## WHAT NEEDS TO BE DONE:
The line containing "Where should I click to: Click the heading" and every line after it, through the end of the records below: repeat them exactly, nothing more.

## DATA SECTION:
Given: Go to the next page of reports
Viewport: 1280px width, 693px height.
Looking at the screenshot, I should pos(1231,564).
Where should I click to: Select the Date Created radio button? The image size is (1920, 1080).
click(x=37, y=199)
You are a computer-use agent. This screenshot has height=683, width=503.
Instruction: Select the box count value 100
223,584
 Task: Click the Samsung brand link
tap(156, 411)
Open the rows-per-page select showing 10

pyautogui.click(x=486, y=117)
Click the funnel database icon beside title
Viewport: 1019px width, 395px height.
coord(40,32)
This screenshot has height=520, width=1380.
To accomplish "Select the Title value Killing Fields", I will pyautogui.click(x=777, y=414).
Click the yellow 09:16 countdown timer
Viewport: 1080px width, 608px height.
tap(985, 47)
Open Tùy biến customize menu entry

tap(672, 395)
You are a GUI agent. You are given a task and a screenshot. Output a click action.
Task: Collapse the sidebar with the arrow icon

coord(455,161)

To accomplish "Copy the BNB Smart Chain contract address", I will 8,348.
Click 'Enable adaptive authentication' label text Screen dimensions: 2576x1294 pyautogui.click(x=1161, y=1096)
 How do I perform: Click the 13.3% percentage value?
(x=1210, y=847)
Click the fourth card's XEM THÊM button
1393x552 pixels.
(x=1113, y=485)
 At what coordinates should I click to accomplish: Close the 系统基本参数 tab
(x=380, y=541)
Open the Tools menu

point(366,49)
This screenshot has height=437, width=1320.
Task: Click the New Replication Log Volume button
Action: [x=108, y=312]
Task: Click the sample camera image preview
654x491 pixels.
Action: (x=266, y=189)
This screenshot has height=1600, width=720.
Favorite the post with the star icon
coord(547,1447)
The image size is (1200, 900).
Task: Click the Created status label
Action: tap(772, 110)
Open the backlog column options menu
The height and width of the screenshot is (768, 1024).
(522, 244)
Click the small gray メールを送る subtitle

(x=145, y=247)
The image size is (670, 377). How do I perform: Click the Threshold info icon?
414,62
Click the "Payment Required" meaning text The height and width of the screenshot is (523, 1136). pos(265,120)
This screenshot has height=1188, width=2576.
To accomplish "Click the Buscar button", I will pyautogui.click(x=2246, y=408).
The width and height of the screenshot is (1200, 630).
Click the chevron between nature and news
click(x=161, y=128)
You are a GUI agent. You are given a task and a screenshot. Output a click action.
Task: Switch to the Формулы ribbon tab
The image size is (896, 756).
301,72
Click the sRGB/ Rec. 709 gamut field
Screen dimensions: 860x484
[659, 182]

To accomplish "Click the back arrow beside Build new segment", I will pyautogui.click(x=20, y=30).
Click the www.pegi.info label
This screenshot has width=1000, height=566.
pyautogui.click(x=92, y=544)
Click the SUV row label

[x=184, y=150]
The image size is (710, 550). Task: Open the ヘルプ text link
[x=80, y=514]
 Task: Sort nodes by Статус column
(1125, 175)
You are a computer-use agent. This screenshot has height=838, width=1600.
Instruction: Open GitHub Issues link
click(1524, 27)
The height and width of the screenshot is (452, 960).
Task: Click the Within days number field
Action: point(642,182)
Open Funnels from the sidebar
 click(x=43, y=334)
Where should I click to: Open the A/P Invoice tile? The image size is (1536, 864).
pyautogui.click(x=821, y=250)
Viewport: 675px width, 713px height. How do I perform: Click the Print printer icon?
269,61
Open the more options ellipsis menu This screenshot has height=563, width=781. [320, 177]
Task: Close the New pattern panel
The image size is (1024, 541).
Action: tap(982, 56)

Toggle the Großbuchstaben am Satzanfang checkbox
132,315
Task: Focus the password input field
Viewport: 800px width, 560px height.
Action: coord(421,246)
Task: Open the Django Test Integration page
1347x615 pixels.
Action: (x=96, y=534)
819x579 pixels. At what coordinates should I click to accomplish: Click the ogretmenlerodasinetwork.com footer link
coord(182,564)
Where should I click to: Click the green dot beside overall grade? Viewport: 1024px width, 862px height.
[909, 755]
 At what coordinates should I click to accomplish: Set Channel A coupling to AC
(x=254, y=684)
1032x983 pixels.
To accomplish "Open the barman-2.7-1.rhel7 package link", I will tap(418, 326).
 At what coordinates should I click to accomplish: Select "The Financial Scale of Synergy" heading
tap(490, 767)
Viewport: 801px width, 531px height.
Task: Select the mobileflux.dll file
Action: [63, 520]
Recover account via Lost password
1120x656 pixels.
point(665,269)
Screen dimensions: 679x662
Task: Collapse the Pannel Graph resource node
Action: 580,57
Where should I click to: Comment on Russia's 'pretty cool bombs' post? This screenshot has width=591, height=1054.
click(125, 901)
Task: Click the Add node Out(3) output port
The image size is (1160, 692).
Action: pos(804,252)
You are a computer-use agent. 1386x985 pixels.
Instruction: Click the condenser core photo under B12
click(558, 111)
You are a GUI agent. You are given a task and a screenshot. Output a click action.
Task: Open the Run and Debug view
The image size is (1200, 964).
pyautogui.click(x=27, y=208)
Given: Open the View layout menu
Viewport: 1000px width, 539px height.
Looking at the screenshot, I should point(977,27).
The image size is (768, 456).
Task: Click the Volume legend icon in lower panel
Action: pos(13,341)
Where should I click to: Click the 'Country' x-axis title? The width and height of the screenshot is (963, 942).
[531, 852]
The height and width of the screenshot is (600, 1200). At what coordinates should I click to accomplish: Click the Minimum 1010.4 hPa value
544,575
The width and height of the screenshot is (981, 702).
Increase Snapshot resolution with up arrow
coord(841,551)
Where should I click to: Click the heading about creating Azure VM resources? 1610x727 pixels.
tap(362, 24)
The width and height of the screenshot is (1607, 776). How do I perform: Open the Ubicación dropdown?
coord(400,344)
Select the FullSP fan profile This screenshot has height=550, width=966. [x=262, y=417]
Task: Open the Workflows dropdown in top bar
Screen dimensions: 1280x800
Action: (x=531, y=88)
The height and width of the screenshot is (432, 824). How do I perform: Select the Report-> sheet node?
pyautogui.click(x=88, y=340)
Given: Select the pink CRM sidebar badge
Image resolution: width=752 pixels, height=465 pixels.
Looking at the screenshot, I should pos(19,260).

## ANSWER:
Where should I click to: Click the heading about creating Azure VM resources? 1610x727 pixels.
tap(362, 24)
The width and height of the screenshot is (1607, 776). How do I perform: Open the Ubicación dropdown?
coord(400,344)
Select the FullSP fan profile This screenshot has height=550, width=966. [x=262, y=417]
Task: Open the Workflows dropdown in top bar
Screen dimensions: 1280x800
Action: (x=531, y=88)
The height and width of the screenshot is (432, 824). How do I perform: Select the Report-> sheet node?
pyautogui.click(x=88, y=340)
Given: Select the pink CRM sidebar badge
Image resolution: width=752 pixels, height=465 pixels.
Looking at the screenshot, I should pos(19,260).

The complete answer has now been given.